[Provided records — start]

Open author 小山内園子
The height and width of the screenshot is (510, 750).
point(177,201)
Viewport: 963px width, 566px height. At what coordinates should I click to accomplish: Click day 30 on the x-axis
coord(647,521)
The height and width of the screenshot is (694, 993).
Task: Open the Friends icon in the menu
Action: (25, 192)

[Provided records — finish]

Would you mind giving all the records again exactly?

Open author 小山内園子
The height and width of the screenshot is (510, 750).
point(177,201)
Viewport: 963px width, 566px height. At what coordinates should I click to accomplish: Click day 30 on the x-axis
coord(647,521)
The height and width of the screenshot is (694, 993).
Task: Open the Friends icon in the menu
Action: (25, 192)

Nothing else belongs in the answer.